Lists. Every time I accomplish something new on my list I mark it off. It's a good feeling Seeing what I've achieved that day. And I'm not always wondering if I'm missing something. I can write something down and let it go, focusing on my task at hand.

Zig. I listen to motivational tapes. It's convenient and so beneficial. I used to feel stupid turning it on. Someone might hear.... and think I'm unstable. But the benefits I've achieved from listening far outweigh the embarrassment.

Sunshine. I can't get enough.

Family. My kids are a huge motivation. I want to be a better mom. I want to be positive. I want to be a good example. They're these little light beams showing innocent love all the time. I just want what's best for them.

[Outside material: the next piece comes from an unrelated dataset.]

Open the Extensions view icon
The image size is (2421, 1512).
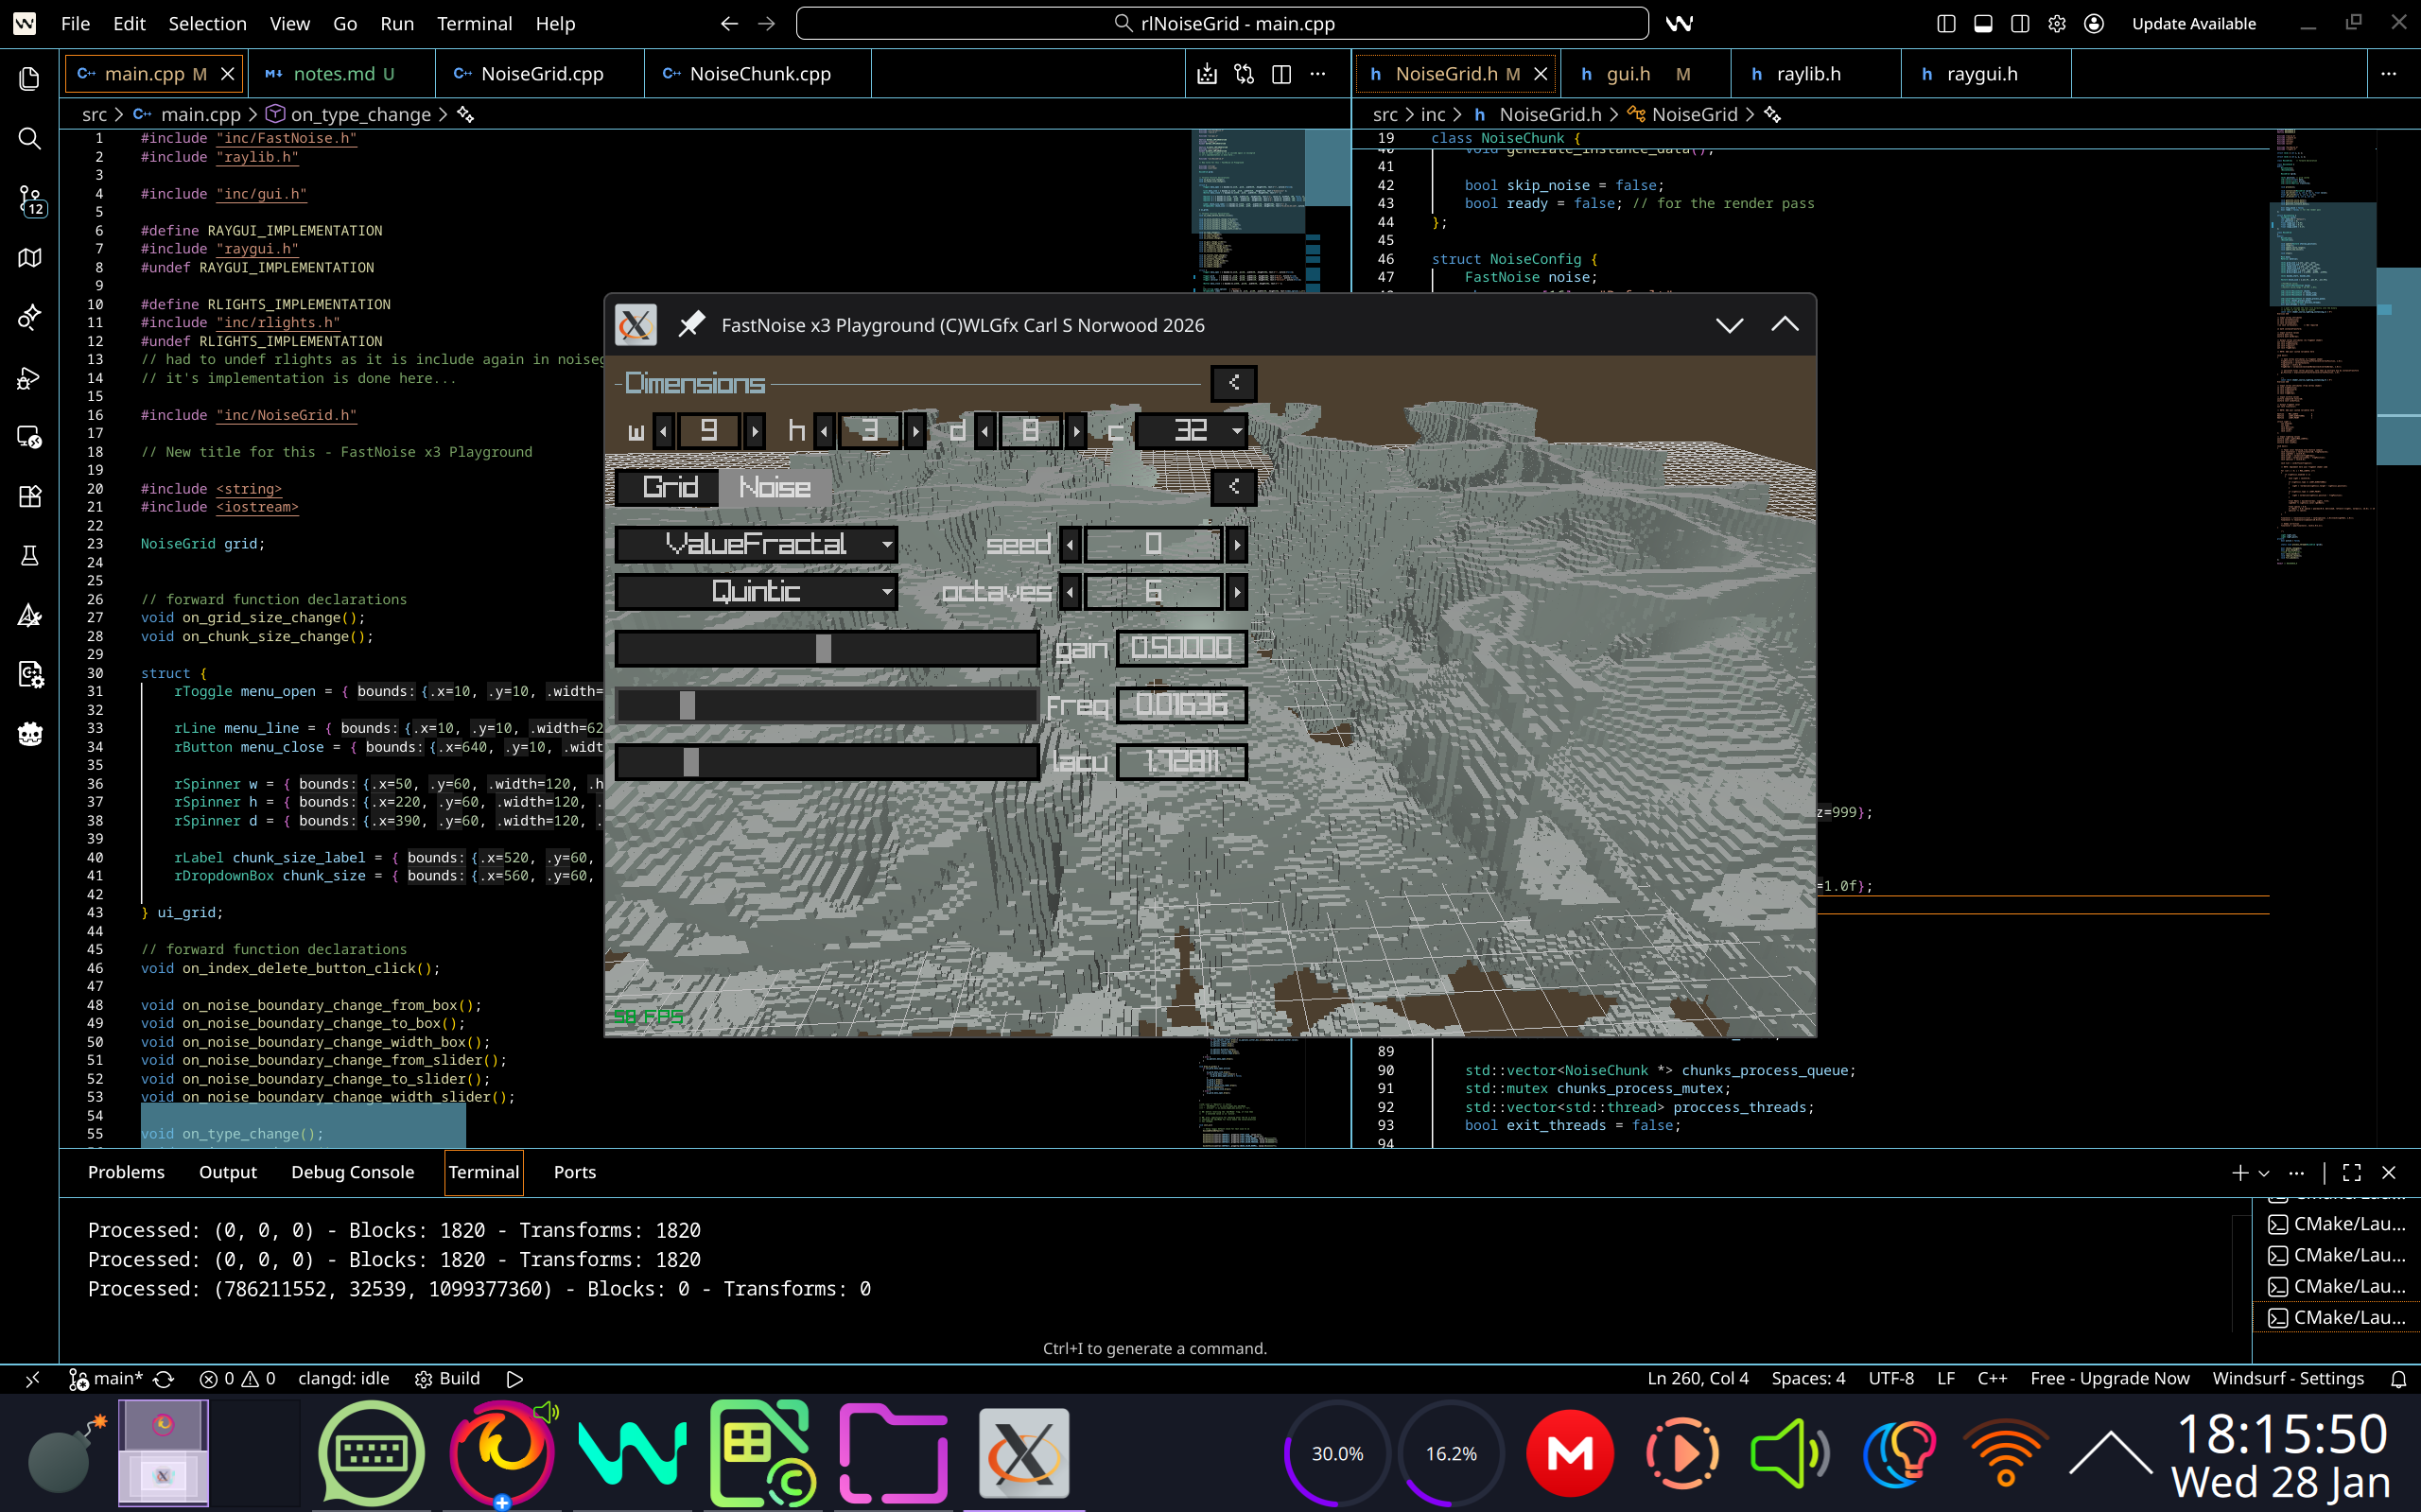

Connecting. I am probably the most introvert person you will ever meet. socializing DRAINS me more than physical exertion ever will. But I have to connect with people. we all do. it keeps us human. so I meet up with friends, I take time out to text or email or even FB them, and I talk about life. and listen. I like listening better, but when I talk about things constructively and positively, I feel better.

Just Start. Even when I don't feel like it, I go workout, I go read that book I said I would, I start on that list I made... Eventually It's more than just going through the motions and I kick start myself awake.

I remember my HOPE. This one is hard for me. I don't know why. I open my Bible or I go to a nearby devotional and I remember why I ALWAYS have hope. That is the best motivation there is.

Social media gives us a platform to get out the things that we want. I use mine to share positivity and fitness and to connect with the world. 

It very important to me to explain that I don't think I have everything together. In fact, my head is a mess. And I'm not very organized and I tend to be shallow(about myself) and negative. My goal right now is to not focus on the ways habits and thought process that I'm leaving behind but to focus on the positive ahead. I use this blog to organize my thoughts and have another way to incorporate positive changes into my life. I figure if I can put these resources out there and it helps someone else who might have even be able to relate to any of this the tiniest bit It's worth putting it out there. I have no idea what I look like to everyone in the real world. I just know what it's like in my head and I try to put out what I want to go in.


“There is no passion to be found playing small - in settling for a life that is less than the one you are capable of living.”